Subject Re: [IBO] Transactional design with IBO question
Author Helen Borrie
At 12:08 AM 5/04/2003 +0000, you wrote:
>I have a situation where each transaction has to perform various
>operations, such as: update a client's balance, update a cashier's
>till, insert a journal entry for each item (1 or more) in the
>transaction. My proposed solution using IBO Objects is the creation
>of a script with the corresponding update or insert statements. My
>logical sequence of execution would be:
> try
> TIB_Script.IB_Connection := TIB_Connection;
> TIB_Script.IB_Transaction :=TIB_Transaction;
> if not TIB_Transaction.TransactionIsActive
> then TIB_Transaction.StartTransaction;
> TIB_Script.Execute;
> TIB_Transaction.Commit;
> except
> TIB_Transaction.RollBack;
> end;
>
>- my assumption for using a script is to reduce the communication
>load, rather than doing a transaction for each update/insert
>statement. Does this sounds reasonable?

No. Using a script for this type of self-contained operation doesn't make
sense, when you could do the whole thing via a parameterised stored procedure.


>- I am considering to have generic update/insert stored procedures,
>which will be called instead of sending an update/insert SQL
>statement. Is it reasonable to assume that this is faster than the
>update/insert statement?

Yes. If you have a task which updates multiple tables, inserts rows
somewhere, logs something, etc., then SP is the only sensible way to go.

>
>- should I add commit statements within the script (possibly as the
>last statement in order to avoid a "half" committed script), or
>leave the commit to Delphi through the IBO component as it is the
>logical sequence above?

No way. Don't go the script route. Enclose the whole task in a single
transaction via the SP as you suggested, so that, if anything goes wrong in
the course of the work, everything can be rolled back to ensure that the
database state is not changed by a failed operation.
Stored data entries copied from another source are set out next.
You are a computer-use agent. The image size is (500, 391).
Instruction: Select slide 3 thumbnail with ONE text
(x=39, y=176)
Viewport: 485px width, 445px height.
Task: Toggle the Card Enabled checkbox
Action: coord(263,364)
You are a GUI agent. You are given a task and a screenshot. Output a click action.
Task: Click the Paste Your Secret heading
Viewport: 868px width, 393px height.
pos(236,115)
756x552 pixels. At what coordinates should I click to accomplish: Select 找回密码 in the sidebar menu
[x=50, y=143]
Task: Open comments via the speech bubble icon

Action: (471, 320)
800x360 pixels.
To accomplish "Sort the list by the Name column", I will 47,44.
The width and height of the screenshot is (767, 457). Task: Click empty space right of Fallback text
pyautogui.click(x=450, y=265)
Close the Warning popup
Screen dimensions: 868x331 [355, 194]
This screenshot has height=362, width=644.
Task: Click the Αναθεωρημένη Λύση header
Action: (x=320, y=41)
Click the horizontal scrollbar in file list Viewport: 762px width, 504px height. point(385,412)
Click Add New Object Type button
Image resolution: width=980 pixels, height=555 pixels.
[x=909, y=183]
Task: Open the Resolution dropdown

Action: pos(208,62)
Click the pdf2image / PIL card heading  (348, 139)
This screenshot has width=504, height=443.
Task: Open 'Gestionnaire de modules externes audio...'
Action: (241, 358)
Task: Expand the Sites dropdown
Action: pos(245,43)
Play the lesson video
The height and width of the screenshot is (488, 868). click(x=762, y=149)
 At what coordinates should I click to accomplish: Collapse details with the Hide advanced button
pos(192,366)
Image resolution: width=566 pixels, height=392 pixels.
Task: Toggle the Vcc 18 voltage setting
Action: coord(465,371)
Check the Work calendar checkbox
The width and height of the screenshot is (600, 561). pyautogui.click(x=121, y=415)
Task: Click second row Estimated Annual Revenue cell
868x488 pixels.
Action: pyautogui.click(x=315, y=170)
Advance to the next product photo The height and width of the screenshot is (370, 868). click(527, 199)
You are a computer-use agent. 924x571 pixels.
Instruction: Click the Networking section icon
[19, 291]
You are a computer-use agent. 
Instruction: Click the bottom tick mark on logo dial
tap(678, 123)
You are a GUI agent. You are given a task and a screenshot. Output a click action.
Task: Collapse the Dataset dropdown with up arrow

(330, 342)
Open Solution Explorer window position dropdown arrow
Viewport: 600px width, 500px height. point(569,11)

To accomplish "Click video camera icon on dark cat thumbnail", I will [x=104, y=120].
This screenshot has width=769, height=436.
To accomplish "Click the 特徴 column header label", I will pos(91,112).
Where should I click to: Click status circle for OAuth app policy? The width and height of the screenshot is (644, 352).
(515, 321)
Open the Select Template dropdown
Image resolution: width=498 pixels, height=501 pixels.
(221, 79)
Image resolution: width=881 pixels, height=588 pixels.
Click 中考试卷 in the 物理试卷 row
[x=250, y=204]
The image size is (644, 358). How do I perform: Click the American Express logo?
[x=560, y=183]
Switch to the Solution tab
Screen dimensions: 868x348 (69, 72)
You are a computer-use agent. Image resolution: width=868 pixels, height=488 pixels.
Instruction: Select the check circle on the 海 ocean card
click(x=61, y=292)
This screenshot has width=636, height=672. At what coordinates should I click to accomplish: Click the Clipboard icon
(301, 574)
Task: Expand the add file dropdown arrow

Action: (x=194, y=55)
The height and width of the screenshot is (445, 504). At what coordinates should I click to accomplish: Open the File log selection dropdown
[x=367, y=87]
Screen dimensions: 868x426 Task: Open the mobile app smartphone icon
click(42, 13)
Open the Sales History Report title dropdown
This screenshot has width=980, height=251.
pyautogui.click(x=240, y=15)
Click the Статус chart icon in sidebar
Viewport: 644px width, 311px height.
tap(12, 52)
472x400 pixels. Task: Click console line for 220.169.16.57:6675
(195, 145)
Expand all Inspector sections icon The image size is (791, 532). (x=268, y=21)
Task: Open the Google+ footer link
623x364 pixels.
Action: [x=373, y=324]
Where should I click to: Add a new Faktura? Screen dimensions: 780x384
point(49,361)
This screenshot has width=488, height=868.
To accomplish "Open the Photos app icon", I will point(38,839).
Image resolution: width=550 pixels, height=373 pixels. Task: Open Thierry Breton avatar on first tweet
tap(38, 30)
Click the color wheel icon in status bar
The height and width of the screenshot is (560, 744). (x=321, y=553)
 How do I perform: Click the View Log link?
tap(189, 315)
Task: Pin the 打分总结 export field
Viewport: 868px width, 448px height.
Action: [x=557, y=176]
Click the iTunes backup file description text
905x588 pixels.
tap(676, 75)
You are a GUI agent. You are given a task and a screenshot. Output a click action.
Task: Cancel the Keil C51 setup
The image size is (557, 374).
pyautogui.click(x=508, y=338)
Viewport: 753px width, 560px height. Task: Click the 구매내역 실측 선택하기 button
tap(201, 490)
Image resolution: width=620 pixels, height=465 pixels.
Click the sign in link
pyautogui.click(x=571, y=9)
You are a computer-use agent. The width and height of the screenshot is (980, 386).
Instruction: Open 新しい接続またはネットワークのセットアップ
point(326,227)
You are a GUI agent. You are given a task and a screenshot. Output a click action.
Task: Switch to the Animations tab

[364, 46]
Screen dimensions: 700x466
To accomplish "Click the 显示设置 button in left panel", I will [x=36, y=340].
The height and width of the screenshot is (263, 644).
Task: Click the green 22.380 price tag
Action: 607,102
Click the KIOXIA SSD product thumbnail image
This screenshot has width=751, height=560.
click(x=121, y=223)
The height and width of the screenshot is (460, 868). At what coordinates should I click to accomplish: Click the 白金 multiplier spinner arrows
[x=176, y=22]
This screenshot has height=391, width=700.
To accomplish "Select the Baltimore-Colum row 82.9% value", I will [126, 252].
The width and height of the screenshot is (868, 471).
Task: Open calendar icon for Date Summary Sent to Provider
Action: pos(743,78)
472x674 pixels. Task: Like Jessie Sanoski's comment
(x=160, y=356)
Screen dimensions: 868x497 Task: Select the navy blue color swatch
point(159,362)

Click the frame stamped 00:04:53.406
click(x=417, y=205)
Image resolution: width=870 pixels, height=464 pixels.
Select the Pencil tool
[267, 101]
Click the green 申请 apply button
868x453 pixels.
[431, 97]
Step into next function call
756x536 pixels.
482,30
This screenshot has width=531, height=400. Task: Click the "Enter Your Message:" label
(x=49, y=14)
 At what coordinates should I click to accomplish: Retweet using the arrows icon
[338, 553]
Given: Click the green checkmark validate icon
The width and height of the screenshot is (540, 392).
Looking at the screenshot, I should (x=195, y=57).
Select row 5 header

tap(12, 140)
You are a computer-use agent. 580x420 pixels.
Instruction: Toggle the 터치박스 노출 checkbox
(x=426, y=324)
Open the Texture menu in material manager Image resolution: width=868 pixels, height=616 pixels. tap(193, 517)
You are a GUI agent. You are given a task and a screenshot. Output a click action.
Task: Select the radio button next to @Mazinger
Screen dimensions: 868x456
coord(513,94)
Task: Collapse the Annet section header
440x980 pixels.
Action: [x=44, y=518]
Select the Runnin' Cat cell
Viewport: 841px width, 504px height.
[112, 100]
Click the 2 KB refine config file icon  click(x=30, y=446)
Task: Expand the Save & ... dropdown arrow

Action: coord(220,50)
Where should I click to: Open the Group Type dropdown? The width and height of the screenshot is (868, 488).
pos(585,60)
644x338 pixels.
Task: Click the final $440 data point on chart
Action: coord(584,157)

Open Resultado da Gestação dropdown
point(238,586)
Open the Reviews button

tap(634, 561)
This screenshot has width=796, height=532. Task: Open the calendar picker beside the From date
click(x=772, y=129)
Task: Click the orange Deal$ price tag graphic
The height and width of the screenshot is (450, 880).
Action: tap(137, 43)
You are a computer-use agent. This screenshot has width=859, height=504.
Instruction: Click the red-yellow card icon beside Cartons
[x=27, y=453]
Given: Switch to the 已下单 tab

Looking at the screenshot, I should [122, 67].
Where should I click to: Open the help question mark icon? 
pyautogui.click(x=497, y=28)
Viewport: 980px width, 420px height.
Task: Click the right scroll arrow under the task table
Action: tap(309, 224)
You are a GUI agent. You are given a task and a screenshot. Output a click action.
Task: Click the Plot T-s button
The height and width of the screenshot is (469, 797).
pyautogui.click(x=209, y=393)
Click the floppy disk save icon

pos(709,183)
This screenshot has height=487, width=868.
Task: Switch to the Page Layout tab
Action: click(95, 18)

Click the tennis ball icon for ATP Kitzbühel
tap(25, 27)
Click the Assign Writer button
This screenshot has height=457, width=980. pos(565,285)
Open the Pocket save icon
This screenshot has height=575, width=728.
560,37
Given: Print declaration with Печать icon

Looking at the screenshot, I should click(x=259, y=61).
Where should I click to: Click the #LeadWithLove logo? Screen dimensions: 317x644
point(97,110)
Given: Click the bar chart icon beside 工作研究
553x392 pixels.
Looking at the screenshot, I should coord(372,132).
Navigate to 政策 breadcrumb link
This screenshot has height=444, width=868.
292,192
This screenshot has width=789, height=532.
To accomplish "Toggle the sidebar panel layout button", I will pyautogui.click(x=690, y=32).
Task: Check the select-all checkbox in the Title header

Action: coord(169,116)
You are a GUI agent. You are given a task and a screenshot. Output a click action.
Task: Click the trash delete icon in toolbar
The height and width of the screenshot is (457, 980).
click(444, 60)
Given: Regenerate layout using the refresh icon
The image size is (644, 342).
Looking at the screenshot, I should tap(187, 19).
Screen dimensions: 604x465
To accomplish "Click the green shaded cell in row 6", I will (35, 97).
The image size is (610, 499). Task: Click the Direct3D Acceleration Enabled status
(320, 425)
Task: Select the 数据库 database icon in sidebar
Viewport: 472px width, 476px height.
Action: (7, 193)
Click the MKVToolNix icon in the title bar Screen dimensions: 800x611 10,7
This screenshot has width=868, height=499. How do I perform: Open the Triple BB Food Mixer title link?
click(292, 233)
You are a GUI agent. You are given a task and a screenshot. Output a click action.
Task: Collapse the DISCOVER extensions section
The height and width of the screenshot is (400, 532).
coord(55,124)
>- how can I avoid deadlock conflicts using the IBO components under
>this scenario? I will have several clients performing transactions.

Deadlock sounds ugly, but in fact it is your best friend in a tight
multi-user environment. If you have several clients performing
transactions involving the same records, you *need* deadlocks, so that your
application can detect a conflict situation, resolve things, and keep the
work flow moving.
>
>Can anyone tell me if my assumptions are reasonable or are there
>better approaches/suggestions?

Think "stored procedure" and you will be right on-track.